Find each line below where the word "field" occurs, and copy it.

╭─ EXCERPTED DATA

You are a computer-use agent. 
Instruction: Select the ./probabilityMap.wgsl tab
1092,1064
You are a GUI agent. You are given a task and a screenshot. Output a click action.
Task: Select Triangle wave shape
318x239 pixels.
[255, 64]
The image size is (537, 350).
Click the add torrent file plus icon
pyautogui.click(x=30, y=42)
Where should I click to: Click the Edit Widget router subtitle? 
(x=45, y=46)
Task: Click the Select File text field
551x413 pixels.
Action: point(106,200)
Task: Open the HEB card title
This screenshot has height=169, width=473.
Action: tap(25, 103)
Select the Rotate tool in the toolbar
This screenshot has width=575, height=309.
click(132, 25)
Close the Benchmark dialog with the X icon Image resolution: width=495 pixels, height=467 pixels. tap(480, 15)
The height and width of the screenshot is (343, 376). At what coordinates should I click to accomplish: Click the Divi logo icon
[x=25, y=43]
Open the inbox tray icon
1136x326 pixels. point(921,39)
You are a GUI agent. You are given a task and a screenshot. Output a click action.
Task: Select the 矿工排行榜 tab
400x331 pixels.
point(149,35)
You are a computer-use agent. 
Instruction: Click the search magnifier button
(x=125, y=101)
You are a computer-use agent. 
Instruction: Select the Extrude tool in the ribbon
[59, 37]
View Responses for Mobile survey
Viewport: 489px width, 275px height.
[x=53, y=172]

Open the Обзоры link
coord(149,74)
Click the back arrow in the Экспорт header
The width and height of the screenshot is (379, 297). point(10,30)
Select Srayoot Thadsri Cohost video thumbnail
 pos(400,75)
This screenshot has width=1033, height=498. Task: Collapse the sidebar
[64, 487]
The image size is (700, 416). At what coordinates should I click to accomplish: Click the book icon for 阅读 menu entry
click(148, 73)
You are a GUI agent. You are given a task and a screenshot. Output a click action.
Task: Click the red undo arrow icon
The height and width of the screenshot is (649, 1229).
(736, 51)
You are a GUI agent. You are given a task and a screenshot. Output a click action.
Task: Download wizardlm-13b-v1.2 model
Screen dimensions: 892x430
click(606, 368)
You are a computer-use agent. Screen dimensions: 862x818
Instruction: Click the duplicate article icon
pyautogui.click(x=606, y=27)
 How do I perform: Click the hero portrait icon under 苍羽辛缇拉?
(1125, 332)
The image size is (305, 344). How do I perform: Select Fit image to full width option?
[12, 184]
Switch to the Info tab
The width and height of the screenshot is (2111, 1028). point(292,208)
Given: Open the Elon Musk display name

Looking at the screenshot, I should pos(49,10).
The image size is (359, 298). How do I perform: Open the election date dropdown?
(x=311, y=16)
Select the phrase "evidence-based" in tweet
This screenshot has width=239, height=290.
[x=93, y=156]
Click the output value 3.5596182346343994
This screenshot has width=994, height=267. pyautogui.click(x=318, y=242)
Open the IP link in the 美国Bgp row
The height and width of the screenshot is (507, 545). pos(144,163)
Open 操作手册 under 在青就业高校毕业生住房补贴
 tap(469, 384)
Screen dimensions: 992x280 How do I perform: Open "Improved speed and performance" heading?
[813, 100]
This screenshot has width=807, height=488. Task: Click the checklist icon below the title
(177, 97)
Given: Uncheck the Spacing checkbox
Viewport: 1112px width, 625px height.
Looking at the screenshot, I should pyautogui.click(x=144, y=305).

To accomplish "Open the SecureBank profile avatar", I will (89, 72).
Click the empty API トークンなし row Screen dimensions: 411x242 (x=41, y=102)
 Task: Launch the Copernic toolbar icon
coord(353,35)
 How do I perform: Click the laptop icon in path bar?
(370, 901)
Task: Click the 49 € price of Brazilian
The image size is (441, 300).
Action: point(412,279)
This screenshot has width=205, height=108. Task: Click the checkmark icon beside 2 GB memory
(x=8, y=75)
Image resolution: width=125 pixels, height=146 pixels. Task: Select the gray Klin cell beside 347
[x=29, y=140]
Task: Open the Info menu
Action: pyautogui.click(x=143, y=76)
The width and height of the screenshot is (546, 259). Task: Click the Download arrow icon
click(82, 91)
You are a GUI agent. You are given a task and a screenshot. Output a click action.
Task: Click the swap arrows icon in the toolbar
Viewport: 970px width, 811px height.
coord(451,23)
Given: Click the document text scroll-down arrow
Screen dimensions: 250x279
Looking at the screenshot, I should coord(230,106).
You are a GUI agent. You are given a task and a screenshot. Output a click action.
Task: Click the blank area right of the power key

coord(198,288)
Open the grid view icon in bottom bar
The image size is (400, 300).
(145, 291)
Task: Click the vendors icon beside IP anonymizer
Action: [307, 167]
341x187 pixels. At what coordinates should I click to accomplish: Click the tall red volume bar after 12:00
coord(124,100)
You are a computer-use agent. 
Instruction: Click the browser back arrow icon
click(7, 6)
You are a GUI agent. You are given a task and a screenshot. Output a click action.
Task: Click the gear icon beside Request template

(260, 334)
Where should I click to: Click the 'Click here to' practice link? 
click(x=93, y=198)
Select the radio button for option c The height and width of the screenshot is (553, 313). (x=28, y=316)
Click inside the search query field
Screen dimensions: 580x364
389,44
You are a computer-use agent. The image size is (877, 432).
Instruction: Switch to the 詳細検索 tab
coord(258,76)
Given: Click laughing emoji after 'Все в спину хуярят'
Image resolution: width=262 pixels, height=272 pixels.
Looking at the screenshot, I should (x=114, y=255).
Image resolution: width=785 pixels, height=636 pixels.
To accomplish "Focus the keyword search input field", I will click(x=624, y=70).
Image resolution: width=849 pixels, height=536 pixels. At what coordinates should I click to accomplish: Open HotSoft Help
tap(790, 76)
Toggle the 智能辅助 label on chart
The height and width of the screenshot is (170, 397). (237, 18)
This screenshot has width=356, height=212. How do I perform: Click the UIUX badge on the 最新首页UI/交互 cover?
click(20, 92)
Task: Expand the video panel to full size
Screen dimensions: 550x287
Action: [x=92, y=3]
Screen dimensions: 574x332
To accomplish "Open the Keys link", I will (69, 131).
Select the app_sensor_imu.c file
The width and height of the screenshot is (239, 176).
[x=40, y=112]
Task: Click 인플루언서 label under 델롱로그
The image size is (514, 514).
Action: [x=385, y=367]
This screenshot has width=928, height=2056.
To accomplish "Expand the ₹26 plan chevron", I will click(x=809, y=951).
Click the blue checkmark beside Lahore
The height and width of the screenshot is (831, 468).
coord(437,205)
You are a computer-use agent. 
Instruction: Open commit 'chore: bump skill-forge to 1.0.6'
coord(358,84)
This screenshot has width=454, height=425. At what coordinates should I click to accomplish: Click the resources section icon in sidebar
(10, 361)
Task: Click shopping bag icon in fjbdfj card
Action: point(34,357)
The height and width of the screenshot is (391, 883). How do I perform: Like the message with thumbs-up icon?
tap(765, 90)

╰─

• EXERCISE RESPONSE
Task: Click the Select File text field
Click inside the search query field
To accomplish "Focus the keyword search input field", I will click(x=624, y=70).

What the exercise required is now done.